Collected data entries:
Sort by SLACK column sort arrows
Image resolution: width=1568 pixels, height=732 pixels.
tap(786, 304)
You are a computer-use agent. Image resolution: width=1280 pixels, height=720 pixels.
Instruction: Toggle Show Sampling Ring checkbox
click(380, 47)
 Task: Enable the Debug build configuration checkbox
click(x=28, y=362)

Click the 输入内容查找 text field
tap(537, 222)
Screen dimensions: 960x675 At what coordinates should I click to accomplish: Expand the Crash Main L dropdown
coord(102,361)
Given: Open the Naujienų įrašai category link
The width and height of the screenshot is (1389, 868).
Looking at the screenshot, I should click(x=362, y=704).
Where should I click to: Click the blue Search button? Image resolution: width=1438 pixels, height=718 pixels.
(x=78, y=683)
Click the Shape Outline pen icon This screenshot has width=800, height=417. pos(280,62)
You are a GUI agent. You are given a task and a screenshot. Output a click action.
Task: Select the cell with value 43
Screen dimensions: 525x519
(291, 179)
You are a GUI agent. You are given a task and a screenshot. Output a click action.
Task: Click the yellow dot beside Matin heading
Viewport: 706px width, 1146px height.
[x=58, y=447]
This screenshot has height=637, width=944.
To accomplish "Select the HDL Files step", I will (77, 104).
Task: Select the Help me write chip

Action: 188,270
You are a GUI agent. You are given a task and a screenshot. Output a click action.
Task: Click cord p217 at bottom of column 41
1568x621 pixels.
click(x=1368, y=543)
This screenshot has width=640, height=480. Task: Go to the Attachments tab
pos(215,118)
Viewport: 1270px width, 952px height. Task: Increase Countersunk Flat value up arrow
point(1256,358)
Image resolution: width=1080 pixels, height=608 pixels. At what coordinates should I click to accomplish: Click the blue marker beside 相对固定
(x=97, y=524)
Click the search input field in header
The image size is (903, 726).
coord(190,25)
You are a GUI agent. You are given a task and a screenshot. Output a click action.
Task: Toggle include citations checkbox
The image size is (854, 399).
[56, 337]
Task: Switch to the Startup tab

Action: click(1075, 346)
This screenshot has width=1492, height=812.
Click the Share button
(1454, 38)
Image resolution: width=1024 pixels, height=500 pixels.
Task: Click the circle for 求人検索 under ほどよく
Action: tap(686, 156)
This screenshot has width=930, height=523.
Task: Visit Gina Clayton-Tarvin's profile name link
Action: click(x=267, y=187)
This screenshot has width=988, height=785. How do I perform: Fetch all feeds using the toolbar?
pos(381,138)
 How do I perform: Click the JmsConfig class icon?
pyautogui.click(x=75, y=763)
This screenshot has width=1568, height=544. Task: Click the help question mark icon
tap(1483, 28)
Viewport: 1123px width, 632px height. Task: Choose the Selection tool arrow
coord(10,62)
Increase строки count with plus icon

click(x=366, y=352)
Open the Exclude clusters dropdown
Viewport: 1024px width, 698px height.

Work task →
Copy the records above, keeping every word the same.

Completed task →
Sort by SLACK column sort arrows
Image resolution: width=1568 pixels, height=732 pixels.
tap(786, 304)
You are a computer-use agent. Image resolution: width=1280 pixels, height=720 pixels.
Instruction: Toggle Show Sampling Ring checkbox
click(380, 47)
 Task: Enable the Debug build configuration checkbox
click(x=28, y=362)

Click the 输入内容查找 text field
tap(537, 222)
Screen dimensions: 960x675 At what coordinates should I click to accomplish: Expand the Crash Main L dropdown
coord(102,361)
Given: Open the Naujienų įrašai category link
The width and height of the screenshot is (1389, 868).
Looking at the screenshot, I should click(x=362, y=704).
Where should I click to: Click the blue Search button? Image resolution: width=1438 pixels, height=718 pixels.
(x=78, y=683)
Click the Shape Outline pen icon This screenshot has width=800, height=417. pos(280,62)
You are a GUI agent. You are given a task and a screenshot. Output a click action.
Task: Select the cell with value 43
Screen dimensions: 525x519
(291, 179)
You are a GUI agent. You are given a task and a screenshot. Output a click action.
Task: Click the yellow dot beside Matin heading
Viewport: 706px width, 1146px height.
[x=58, y=447]
This screenshot has height=637, width=944.
To accomplish "Select the HDL Files step", I will (77, 104).
Task: Select the Help me write chip

Action: 188,270
You are a GUI agent. You are given a task and a screenshot. Output a click action.
Task: Click cord p217 at bottom of column 41
1568x621 pixels.
click(x=1368, y=543)
This screenshot has width=640, height=480. Task: Go to the Attachments tab
pos(215,118)
Viewport: 1270px width, 952px height. Task: Increase Countersunk Flat value up arrow
point(1256,358)
Image resolution: width=1080 pixels, height=608 pixels. At what coordinates should I click to accomplish: Click the blue marker beside 相对固定
(x=97, y=524)
Click the search input field in header
The image size is (903, 726).
coord(190,25)
You are a GUI agent. You are given a task and a screenshot. Output a click action.
Task: Toggle include citations checkbox
The image size is (854, 399).
[56, 337]
Task: Switch to the Startup tab

Action: click(1075, 346)
This screenshot has width=1492, height=812.
Click the Share button
(1454, 38)
Image resolution: width=1024 pixels, height=500 pixels.
Task: Click the circle for 求人検索 under ほどよく
Action: tap(686, 156)
This screenshot has width=930, height=523.
Task: Visit Gina Clayton-Tarvin's profile name link
Action: click(x=267, y=187)
This screenshot has width=988, height=785. How do I perform: Fetch all feeds using the toolbar?
pos(381,138)
 How do I perform: Click the JmsConfig class icon?
pyautogui.click(x=75, y=763)
This screenshot has width=1568, height=544. Task: Click the help question mark icon
tap(1483, 28)
Viewport: 1123px width, 632px height. Task: Choose the Selection tool arrow
coord(10,62)
Increase строки count with plus icon

click(x=366, y=352)
Open the Exclude clusters dropdown
Viewport: 1024px width, 698px height.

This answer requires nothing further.